(Stored data)
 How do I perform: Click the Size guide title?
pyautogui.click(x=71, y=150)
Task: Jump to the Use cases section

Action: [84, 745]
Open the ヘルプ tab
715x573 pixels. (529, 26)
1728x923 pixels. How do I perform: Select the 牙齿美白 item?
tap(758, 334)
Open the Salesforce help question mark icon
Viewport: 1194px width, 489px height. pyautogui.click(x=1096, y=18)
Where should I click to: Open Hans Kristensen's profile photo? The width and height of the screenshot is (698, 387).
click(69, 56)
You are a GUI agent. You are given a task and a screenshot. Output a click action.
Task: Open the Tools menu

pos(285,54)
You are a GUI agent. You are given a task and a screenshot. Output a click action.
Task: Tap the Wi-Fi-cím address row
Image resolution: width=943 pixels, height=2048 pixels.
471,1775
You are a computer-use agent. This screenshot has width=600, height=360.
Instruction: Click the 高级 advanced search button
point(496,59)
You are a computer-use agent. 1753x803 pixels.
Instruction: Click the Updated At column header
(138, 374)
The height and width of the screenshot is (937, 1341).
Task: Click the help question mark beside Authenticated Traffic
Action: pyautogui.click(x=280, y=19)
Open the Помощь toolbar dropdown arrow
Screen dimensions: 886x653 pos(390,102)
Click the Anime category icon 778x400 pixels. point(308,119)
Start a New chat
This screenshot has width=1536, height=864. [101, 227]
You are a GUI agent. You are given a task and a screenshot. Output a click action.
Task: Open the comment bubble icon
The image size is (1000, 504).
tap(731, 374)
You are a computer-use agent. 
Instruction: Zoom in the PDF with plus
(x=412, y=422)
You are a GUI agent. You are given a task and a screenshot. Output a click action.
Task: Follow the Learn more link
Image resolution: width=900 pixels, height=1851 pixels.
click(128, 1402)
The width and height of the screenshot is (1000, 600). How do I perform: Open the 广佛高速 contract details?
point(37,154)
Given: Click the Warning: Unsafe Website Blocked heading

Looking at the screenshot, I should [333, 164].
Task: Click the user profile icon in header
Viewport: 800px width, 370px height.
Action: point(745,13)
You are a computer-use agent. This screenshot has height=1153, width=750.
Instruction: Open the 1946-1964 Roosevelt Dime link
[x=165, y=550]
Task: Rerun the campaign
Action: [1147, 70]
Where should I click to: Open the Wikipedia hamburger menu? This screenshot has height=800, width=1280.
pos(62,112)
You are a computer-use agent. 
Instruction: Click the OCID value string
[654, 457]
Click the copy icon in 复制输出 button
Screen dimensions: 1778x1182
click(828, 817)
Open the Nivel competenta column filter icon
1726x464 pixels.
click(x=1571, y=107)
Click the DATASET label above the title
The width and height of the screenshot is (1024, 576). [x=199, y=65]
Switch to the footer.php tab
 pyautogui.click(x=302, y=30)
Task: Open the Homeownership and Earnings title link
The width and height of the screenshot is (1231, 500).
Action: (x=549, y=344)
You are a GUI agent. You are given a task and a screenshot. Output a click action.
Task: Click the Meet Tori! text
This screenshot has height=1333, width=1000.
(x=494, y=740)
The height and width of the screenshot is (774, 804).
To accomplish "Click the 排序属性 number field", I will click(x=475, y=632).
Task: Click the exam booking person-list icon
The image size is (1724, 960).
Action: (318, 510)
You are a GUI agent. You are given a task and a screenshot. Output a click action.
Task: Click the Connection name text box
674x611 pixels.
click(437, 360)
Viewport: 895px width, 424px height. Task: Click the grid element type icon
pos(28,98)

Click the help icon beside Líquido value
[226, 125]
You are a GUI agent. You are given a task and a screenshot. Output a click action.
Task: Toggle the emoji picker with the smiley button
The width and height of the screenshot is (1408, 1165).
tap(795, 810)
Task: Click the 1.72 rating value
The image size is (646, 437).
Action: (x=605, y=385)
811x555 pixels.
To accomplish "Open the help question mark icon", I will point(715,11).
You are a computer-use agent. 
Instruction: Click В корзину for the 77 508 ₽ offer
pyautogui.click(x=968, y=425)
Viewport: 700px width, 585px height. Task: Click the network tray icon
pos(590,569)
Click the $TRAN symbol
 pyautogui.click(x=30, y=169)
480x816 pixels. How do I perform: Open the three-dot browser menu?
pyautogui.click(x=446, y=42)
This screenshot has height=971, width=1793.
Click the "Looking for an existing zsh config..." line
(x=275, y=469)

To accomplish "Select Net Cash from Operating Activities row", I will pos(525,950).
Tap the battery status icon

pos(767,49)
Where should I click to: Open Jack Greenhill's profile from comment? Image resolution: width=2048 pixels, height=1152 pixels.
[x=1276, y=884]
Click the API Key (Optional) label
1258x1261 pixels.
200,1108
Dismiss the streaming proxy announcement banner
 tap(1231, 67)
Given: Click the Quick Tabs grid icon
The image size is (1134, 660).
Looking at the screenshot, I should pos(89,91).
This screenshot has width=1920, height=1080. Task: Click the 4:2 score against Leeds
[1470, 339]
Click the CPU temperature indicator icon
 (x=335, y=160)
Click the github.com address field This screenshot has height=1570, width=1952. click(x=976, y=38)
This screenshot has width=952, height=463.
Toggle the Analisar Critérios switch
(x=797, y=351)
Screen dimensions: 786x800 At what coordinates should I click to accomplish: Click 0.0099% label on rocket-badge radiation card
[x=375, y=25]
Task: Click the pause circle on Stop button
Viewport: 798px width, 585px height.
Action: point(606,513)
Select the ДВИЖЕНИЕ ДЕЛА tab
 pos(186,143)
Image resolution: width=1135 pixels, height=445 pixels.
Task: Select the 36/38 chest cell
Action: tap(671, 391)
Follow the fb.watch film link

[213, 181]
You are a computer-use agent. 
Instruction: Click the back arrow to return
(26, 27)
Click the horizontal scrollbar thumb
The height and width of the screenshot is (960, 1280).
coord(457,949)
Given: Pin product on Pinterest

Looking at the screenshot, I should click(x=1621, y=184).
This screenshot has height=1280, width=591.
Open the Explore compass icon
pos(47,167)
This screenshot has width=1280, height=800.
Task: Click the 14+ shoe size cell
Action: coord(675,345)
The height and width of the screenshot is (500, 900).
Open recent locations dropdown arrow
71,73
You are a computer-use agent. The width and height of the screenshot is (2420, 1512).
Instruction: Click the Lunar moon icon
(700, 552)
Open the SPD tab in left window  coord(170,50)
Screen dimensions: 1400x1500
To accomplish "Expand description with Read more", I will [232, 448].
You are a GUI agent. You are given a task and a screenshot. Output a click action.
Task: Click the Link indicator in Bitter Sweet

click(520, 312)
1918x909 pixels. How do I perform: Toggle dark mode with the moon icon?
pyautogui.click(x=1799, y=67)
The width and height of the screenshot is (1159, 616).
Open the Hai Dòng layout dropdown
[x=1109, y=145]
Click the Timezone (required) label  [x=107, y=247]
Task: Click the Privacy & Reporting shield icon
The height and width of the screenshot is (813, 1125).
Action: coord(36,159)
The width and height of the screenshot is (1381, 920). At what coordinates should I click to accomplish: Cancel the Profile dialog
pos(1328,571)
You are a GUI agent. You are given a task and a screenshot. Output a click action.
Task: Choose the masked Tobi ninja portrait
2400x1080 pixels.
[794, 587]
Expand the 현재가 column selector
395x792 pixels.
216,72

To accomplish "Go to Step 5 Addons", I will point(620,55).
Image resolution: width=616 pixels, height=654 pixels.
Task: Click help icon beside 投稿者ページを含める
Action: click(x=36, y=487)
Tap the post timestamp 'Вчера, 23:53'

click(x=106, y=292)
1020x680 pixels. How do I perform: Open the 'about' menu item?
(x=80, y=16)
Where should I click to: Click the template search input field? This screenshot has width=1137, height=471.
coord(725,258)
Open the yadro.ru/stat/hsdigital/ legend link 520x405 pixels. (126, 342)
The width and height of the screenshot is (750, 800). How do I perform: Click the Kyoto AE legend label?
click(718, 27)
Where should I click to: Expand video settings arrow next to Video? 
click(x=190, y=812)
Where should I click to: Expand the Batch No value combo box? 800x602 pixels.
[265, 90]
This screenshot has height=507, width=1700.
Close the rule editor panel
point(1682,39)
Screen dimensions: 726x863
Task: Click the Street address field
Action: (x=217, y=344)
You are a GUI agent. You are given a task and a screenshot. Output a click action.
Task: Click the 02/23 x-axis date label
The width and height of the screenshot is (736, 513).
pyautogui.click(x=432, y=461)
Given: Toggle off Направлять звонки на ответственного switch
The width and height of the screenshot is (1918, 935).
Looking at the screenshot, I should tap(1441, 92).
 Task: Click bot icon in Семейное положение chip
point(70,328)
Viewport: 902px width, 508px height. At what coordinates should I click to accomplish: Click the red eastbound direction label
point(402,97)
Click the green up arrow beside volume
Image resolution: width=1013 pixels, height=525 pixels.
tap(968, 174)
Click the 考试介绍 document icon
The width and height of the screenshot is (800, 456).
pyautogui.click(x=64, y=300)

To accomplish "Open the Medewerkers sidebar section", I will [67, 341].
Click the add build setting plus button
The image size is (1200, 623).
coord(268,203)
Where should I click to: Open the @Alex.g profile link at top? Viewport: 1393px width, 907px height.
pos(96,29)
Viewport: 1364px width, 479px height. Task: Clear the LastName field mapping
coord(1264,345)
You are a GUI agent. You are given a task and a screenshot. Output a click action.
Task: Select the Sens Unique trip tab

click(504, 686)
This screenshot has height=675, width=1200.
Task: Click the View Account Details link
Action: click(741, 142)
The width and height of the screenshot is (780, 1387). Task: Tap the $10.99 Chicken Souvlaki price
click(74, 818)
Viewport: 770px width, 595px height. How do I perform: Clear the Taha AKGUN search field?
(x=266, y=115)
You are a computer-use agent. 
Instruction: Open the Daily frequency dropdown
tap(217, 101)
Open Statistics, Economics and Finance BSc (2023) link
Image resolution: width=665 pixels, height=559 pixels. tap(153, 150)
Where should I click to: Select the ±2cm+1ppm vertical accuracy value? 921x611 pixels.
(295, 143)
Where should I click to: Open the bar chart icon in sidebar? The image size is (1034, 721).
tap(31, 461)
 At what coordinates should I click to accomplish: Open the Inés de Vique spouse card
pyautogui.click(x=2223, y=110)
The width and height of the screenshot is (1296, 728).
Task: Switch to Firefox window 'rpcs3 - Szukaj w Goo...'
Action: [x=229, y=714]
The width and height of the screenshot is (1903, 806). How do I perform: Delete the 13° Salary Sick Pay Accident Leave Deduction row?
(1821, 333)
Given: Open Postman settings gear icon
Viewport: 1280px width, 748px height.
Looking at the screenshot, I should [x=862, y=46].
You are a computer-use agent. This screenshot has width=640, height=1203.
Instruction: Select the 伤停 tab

● **PROBLEM TO WORK ON**: Copy whichever lines above contain the string "more".

● **RESULT OF THIS TASK**:
Task: Follow the Learn more link
To accomplish "Expand description with Read more", I will [232, 448].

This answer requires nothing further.